▶ _Stated goal_:
Copy each of the following rows word for word.

▶ _Materials provided_:
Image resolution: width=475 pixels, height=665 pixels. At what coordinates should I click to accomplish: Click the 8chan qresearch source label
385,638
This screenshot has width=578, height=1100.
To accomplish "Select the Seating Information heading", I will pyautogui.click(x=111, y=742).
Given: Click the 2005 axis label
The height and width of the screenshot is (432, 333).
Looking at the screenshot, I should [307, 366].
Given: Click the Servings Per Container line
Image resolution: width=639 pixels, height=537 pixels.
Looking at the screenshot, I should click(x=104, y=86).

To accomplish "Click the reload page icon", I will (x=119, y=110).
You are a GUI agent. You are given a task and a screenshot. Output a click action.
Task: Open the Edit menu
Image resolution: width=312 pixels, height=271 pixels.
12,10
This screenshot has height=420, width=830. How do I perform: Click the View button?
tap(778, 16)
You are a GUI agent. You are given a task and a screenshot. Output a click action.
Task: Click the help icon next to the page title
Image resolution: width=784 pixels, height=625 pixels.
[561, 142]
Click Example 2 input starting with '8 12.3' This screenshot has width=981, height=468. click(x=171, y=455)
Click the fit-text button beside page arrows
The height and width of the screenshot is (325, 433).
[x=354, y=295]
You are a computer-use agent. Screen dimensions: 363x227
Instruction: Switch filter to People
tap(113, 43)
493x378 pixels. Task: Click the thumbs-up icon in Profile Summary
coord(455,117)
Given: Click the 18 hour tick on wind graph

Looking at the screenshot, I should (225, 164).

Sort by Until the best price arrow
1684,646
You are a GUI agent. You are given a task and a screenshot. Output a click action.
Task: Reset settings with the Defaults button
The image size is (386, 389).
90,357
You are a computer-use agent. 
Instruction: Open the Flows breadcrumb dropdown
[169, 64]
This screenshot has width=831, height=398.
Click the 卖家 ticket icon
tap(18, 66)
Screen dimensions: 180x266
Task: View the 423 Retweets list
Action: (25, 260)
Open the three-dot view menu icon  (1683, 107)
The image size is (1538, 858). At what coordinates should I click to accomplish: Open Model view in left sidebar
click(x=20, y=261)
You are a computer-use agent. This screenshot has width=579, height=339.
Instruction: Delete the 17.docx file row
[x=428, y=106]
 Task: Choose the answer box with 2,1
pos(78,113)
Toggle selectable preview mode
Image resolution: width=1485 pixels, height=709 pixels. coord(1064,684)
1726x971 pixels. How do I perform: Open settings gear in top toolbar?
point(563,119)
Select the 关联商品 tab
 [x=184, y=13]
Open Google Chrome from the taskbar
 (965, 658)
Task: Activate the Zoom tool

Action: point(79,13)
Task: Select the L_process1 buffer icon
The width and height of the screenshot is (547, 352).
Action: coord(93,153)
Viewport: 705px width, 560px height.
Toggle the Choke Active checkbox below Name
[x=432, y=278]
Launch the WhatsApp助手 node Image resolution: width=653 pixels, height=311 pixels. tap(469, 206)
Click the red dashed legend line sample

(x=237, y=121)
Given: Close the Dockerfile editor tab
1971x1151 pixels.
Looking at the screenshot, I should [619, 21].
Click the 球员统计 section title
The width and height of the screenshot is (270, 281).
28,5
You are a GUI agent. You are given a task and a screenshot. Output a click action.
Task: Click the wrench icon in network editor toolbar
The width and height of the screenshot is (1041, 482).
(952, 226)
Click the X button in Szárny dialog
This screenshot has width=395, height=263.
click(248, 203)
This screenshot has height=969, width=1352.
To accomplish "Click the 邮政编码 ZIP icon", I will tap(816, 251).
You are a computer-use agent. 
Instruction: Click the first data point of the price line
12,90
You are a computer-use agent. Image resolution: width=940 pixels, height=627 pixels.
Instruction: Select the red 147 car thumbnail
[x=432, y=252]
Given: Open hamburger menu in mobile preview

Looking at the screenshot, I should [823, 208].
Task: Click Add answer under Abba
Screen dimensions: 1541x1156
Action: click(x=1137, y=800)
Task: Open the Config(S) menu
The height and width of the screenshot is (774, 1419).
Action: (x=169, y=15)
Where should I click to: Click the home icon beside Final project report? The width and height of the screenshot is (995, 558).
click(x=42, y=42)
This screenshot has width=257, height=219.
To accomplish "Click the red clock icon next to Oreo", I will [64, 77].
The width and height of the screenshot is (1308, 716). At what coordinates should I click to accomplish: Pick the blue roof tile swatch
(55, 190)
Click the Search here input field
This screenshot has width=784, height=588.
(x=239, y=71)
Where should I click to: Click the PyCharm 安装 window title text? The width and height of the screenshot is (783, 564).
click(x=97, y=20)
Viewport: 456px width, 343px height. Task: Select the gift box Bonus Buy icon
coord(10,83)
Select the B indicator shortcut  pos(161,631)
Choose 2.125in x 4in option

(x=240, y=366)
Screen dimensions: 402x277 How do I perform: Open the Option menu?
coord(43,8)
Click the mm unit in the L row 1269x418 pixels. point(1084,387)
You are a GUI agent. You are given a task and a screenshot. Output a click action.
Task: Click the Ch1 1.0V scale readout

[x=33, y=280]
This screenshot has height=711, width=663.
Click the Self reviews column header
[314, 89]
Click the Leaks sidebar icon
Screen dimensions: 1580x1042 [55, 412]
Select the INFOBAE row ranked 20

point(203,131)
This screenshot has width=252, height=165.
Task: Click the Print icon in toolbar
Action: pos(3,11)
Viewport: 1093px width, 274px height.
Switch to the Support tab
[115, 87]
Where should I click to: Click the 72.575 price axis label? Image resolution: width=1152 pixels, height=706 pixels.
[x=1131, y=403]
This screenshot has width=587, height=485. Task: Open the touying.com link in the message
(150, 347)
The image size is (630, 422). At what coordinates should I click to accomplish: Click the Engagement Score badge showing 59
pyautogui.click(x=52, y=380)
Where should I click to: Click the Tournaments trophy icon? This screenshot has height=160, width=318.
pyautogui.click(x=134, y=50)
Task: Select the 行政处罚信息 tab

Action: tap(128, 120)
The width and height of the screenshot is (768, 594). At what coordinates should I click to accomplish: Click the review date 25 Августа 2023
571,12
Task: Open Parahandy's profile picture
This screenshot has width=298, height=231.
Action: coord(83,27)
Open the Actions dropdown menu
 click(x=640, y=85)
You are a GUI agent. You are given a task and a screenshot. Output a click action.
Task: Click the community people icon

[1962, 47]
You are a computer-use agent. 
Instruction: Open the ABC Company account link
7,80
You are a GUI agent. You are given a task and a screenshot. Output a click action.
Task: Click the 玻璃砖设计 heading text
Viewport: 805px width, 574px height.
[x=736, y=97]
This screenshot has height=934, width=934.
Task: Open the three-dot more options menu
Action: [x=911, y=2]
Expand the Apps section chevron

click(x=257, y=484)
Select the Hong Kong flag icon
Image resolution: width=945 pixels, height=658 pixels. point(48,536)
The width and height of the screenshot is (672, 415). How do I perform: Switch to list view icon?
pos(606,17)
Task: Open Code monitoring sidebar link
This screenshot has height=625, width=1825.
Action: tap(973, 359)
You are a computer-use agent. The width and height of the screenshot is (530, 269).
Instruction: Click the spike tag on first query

▶ _Task answer_:
Image resolution: width=475 pixels, height=665 pixels. At what coordinates should I click to accomplish: Click the 8chan qresearch source label
385,638
This screenshot has width=578, height=1100.
To accomplish "Select the Seating Information heading", I will pyautogui.click(x=111, y=742).
Given: Click the 2005 axis label
The height and width of the screenshot is (432, 333).
Looking at the screenshot, I should [307, 366].
Given: Click the Servings Per Container line
Image resolution: width=639 pixels, height=537 pixels.
Looking at the screenshot, I should click(x=104, y=86).

To accomplish "Click the reload page icon", I will (x=119, y=110).
You are a GUI agent. You are given a task and a screenshot. Output a click action.
Task: Open the Edit menu
Image resolution: width=312 pixels, height=271 pixels.
12,10
This screenshot has height=420, width=830. How do I perform: Click the View button?
tap(778, 16)
You are a GUI agent. You are given a task and a screenshot. Output a click action.
Task: Click the help icon next to the page title
Image resolution: width=784 pixels, height=625 pixels.
[561, 142]
Click Example 2 input starting with '8 12.3' This screenshot has width=981, height=468. click(x=171, y=455)
Click the fit-text button beside page arrows
The height and width of the screenshot is (325, 433).
[x=354, y=295]
You are a computer-use agent. Screen dimensions: 363x227
Instruction: Switch filter to People
tap(113, 43)
493x378 pixels. Task: Click the thumbs-up icon in Profile Summary
coord(455,117)
Given: Click the 18 hour tick on wind graph

Looking at the screenshot, I should (225, 164).

Sort by Until the best price arrow
1684,646
You are a GUI agent. You are given a task and a screenshot. Output a click action.
Task: Reset settings with the Defaults button
The image size is (386, 389).
90,357
You are a computer-use agent. 
Instruction: Open the Flows breadcrumb dropdown
[169, 64]
This screenshot has width=831, height=398.
Click the 卖家 ticket icon
tap(18, 66)
Screen dimensions: 180x266
Task: View the 423 Retweets list
Action: (25, 260)
Open the three-dot view menu icon  (1683, 107)
The image size is (1538, 858). At what coordinates should I click to accomplish: Open Model view in left sidebar
click(x=20, y=261)
You are a computer-use agent. This screenshot has width=579, height=339.
Instruction: Delete the 17.docx file row
[x=428, y=106]
 Task: Choose the answer box with 2,1
pos(78,113)
Toggle selectable preview mode
Image resolution: width=1485 pixels, height=709 pixels. coord(1064,684)
1726x971 pixels. How do I perform: Open settings gear in top toolbar?
point(563,119)
Select the 关联商品 tab
 [x=184, y=13]
Open Google Chrome from the taskbar
 (965, 658)
Task: Activate the Zoom tool

Action: point(79,13)
Task: Select the L_process1 buffer icon
The width and height of the screenshot is (547, 352).
Action: coord(93,153)
Viewport: 705px width, 560px height.
Toggle the Choke Active checkbox below Name
[x=432, y=278]
Launch the WhatsApp助手 node Image resolution: width=653 pixels, height=311 pixels. tap(469, 206)
Click the red dashed legend line sample

(x=237, y=121)
Given: Close the Dockerfile editor tab
1971x1151 pixels.
Looking at the screenshot, I should [619, 21].
Click the 球员统计 section title
The width and height of the screenshot is (270, 281).
28,5
You are a GUI agent. You are given a task and a screenshot. Output a click action.
Task: Click the wrench icon in network editor toolbar
The width and height of the screenshot is (1041, 482).
(952, 226)
Click the X button in Szárny dialog
This screenshot has width=395, height=263.
click(248, 203)
This screenshot has height=969, width=1352.
To accomplish "Click the 邮政编码 ZIP icon", I will tap(816, 251).
You are a computer-use agent. 
Instruction: Click the first data point of the price line
12,90
You are a computer-use agent. Image resolution: width=940 pixels, height=627 pixels.
Instruction: Select the red 147 car thumbnail
[x=432, y=252]
Given: Open hamburger menu in mobile preview

Looking at the screenshot, I should [823, 208].
Task: Click Add answer under Abba
Screen dimensions: 1541x1156
Action: click(x=1137, y=800)
Task: Open the Config(S) menu
The height and width of the screenshot is (774, 1419).
Action: (x=169, y=15)
Where should I click to: Click the home icon beside Final project report? The width and height of the screenshot is (995, 558).
click(x=42, y=42)
This screenshot has width=257, height=219.
To accomplish "Click the red clock icon next to Oreo", I will [64, 77].
The width and height of the screenshot is (1308, 716). At what coordinates should I click to accomplish: Pick the blue roof tile swatch
(55, 190)
Click the Search here input field
This screenshot has width=784, height=588.
(x=239, y=71)
Where should I click to: Click the PyCharm 安装 window title text? The width and height of the screenshot is (783, 564).
click(x=97, y=20)
Viewport: 456px width, 343px height. Task: Select the gift box Bonus Buy icon
coord(10,83)
Select the B indicator shortcut  pos(161,631)
Choose 2.125in x 4in option

(x=240, y=366)
Screen dimensions: 402x277 How do I perform: Open the Option menu?
coord(43,8)
Click the mm unit in the L row 1269x418 pixels. point(1084,387)
You are a GUI agent. You are given a task and a screenshot. Output a click action.
Task: Click the Ch1 1.0V scale readout

[x=33, y=280]
This screenshot has height=711, width=663.
Click the Self reviews column header
[314, 89]
Click the Leaks sidebar icon
Screen dimensions: 1580x1042 [55, 412]
Select the INFOBAE row ranked 20

point(203,131)
This screenshot has width=252, height=165.
Task: Click the Print icon in toolbar
Action: pos(3,11)
Viewport: 1093px width, 274px height.
Switch to the Support tab
[115, 87]
Where should I click to: Click the 72.575 price axis label? Image resolution: width=1152 pixels, height=706 pixels.
[x=1131, y=403]
This screenshot has width=587, height=485. Task: Open the touying.com link in the message
(150, 347)
The image size is (630, 422). At what coordinates should I click to accomplish: Click the Engagement Score badge showing 59
pyautogui.click(x=52, y=380)
Where should I click to: Click the Tournaments trophy icon? This screenshot has height=160, width=318.
pyautogui.click(x=134, y=50)
Task: Select the 行政处罚信息 tab

Action: tap(128, 120)
The width and height of the screenshot is (768, 594). At what coordinates should I click to accomplish: Click the review date 25 Августа 2023
571,12
Task: Open Parahandy's profile picture
This screenshot has width=298, height=231.
Action: coord(83,27)
Open the Actions dropdown menu
 click(x=640, y=85)
You are a GUI agent. You are given a task and a screenshot. Output a click action.
Task: Click the community people icon

[1962, 47]
You are a computer-use agent. 
Instruction: Open the ABC Company account link
7,80
You are a GUI agent. You are given a task and a screenshot. Output a click action.
Task: Click the 玻璃砖设计 heading text
Viewport: 805px width, 574px height.
[x=736, y=97]
This screenshot has height=934, width=934.
Task: Open the three-dot more options menu
Action: [x=911, y=2]
Expand the Apps section chevron

click(x=257, y=484)
Select the Hong Kong flag icon
Image resolution: width=945 pixels, height=658 pixels. point(48,536)
The width and height of the screenshot is (672, 415). How do I perform: Switch to list view icon?
pos(606,17)
Task: Open Code monitoring sidebar link
This screenshot has height=625, width=1825.
Action: tap(973, 359)
You are a computer-use agent. The width and height of the screenshot is (530, 269).
Instruction: Click the spike tag on first query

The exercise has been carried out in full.